Hardware configuration for performance (2 x SAS HBAs, 2 x SAS JBODS)

Status
Not open for further replies.

elliotpea

Cadet
Joined
Jul 28, 2017
Messages
7
Hi,

We're going to repurpose our current production SAN (running Nexenta) into a FreeNas server used for backup storage (disk images via scp, rsyncs of millions of files). We have this hardware available:

2 x Xeon Dual CPU servers, 96GB memory, dual 10GB NIC in each.
2 x STEC ZEUS 8GB SSDs for ZIL
2 x OCZ Talos 460GB for L2 ARC
2 x LSI 9200-8e SAS HBA
2 x DataON 1600D SAS 24 Bay JBODs with dual SIMs (controllers?) (manual: https://goo.gl/ycEjtA)

Right now we're in an active/passive setup using Nexenta, we will be using just one server for FreeNas, so i'll put as much memory from the other server into the one unit. Redundancy isn't a worry, be it server failure, HBA failure or JBOD failure, i'm not too concerned.

We will have 24 x 4TB SAS disks, in mirrored vdev pairs.

My question is regarding performance of SAS bandwidth. Specifically:

  • Is it best to put the ZIL and L2 ARC in the server rather than the JBOD to use internal HBA bandwidth, or perhaps on their own dedicated HBA / PCIe Slot?
  • Should i look at using 2 x JBODS and splitting mirrored vdevs between them to increase bandwidth? or;
  • Can i use multiple SAS HBAs connecting to the single JBOD to increase overall SAS bandwidth?
  • What is the SAS bandwidth between the HBA and the JBODs, is it 6gbps per port? Or more?

Thanks,

Elliot
 

Chris Moore

Hall of Famer
Joined
May 2, 2015
Messages
10,080
My question is regarding performance of SAS bandwidth. Specifically:

  • Is it best to put the ZIL and L2 ARC in the server rather than the JBOD to use internal HBA bandwidth, or perhaps on their own dedicated HBA / PCIe Slot?
  • Should i look at using 2 x JBODS and splitting mirrored vdevs between them to increase bandwidth? or;
  • Can i use multiple SAS HBAs connecting to the single JBOD to increase overall SAS bandwidth?
  • What is the SAS bandwidth between the HBA and the JBODs, is it 6gbps per port? Or more?
I would say that some of the answers you seek would depend on the exact configuration of hardware you end up with, which is not yet defined.
You listed the 24bay JBOD chassis, but it would be helpful to know what kind of chassis the server board is in and what the board is / what capabilities it has. Theoretically, the ZIL and L2ARC would be best implemented internal to the server, but I can't really say if that is even a possibility without knowing more about that server. In that light though, ZIL and L2ARC would be most useful if you are doing iSCSI or running virtual machines. If you are going to set this up as a samba share it won't help much, if at all. How do you plan to use the system?
You could cascade from one JBOD to the next to connect all the drives but it might limit you depending on SAS version of the chassis or drives.
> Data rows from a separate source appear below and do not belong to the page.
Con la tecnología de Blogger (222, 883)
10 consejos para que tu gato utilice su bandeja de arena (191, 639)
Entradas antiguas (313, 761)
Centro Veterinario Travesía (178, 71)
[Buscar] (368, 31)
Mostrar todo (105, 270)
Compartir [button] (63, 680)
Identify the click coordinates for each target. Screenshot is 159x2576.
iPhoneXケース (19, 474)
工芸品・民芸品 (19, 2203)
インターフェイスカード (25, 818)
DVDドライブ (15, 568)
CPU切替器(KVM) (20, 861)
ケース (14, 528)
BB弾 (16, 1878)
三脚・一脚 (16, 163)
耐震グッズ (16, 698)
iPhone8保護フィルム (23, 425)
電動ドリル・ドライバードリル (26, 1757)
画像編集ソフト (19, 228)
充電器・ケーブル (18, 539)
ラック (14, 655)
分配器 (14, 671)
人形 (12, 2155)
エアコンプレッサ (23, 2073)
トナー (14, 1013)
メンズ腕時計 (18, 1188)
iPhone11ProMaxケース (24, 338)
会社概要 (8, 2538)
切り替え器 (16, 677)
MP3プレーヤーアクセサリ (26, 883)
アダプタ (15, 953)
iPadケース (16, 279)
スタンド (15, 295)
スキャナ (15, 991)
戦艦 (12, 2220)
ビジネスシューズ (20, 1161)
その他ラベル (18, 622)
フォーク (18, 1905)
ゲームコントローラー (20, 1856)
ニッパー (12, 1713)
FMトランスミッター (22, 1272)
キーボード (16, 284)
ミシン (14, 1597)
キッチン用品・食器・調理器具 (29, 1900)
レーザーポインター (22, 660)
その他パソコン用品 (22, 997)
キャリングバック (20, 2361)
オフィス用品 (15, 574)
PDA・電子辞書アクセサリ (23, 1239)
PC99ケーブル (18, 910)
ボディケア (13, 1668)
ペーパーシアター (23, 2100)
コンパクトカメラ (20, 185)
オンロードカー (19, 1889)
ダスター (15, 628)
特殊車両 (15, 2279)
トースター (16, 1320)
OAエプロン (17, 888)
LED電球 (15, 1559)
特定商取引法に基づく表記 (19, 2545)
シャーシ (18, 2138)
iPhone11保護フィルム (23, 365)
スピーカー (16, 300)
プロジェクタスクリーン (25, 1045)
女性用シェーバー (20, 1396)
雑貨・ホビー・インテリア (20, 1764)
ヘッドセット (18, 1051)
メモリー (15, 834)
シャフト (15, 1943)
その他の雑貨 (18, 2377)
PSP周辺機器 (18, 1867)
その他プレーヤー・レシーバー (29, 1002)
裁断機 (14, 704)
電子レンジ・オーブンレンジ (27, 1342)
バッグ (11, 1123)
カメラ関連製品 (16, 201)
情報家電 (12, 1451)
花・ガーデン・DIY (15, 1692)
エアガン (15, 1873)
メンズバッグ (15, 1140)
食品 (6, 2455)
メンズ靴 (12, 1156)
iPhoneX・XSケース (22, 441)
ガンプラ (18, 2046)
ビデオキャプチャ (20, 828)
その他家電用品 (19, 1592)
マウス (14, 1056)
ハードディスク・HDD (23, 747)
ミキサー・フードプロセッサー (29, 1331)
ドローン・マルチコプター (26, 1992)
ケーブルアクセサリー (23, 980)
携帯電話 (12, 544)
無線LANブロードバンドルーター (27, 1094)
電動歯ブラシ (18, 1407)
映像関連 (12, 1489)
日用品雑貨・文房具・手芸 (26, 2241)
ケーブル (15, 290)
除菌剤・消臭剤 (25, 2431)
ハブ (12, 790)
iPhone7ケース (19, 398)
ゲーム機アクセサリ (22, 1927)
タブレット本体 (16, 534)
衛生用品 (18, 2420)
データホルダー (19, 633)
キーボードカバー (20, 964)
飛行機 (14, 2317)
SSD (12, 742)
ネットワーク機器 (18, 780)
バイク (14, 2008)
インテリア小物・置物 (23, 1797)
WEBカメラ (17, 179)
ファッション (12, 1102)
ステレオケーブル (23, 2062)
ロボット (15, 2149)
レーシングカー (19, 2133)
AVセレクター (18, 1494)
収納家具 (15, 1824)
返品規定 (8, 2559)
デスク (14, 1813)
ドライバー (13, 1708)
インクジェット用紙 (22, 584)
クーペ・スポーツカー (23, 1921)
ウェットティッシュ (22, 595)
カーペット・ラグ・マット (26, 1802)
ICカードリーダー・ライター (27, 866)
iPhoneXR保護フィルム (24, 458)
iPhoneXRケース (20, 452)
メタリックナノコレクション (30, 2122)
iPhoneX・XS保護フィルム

If that unknown server has slots for it, I would connect both of those LSI 9200-8e cards and connect a JBOD to each so you have 48 drives of online storage instead of 24. With that in mind, I would set them up as 6 or 8 drive RAID-z2 sets instead of mirrors because this is a backup system, you probably don't need all the speed that the mirror sets gives but you might like to have the capacity that is available.
If you used 6 drives per vdev in RAID-z2, your pool could have a capacity of about 112TB.
If you used 8 drives per vdev in RAID-z2, your pool could have a capacity of about 119TB.
Where, if you used mirrors, you would only get 84TB using the whole 48 drives.
The rated SAS/SATA interface speed for that card is 6.0Gb/s per link. It has two external SFF-8088 connectors and each has 4 links (8 x 6Gb/s minus overhead) so the aggregate bandwidth would be a little less than 48Gb/s. It is also interesting to note that it is an 8 lane PCIe 2.0 card with each PCIe link having a maximum speed of 500MB/s (8 * 500 minus over head) which would leave you with an estimate of less than 4000MB/s for the interface to the system board. These two standards are expressed differently in the documentation Gb/s vs MB/s, it can be confusing when one is expressed as bytes and the other is expressed as bits. It works out that the card would be capable of 6000MB/s but the system interface through PCIe 2.0 is only able to handle 4000MB/s (all minus some amount for overhead)... This is why I said to use both SAS controllers, one for each JBOD.
Anyhow, the disks (I don't know what model you have) are likely your bottleneck when it comes to raw speed. How much speed are you looking to get?
Can i use multiple SAS HBAs connecting to the single JBOD to increase overall SAS bandwidth?
I would say this is not even worth thinking about because the disks will be too slow to fully saturate the speed of a single HBA. The disks are always the slow spot which is why we use many of them to share the workload.
The more you can say about how you want to use this, the more helpful we can be.
 
Joined
May 10, 2017
Messages
838
Link to the manual is not working, so I'm going to reply more generically:

Can i use multiple SAS HBAs connecting to the single JBOD to increase overall SAS bandwidth?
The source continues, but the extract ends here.